───── Data shown ─────

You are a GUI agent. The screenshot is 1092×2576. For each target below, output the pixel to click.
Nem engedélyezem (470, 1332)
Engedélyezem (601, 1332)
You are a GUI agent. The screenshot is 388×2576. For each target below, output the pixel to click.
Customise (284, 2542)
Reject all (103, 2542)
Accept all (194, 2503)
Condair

─────

> _Stated problem_
Could you switch "GUI agent" to "interface assistant" throughout the items above and give them again with nothing else changed?

> _Response to the exercise_
You are a interface assistant. The screenshot is 1092×2576. For each target below, output the pixel to click.
Nem engedélyezem (470, 1332)
Engedélyezem (601, 1332)
You are a interface assistant. The screenshot is 388×2576. For each target below, output the pixel to click.
Customise (284, 2542)
Reject all (103, 2542)
Accept all (194, 2503)
Condair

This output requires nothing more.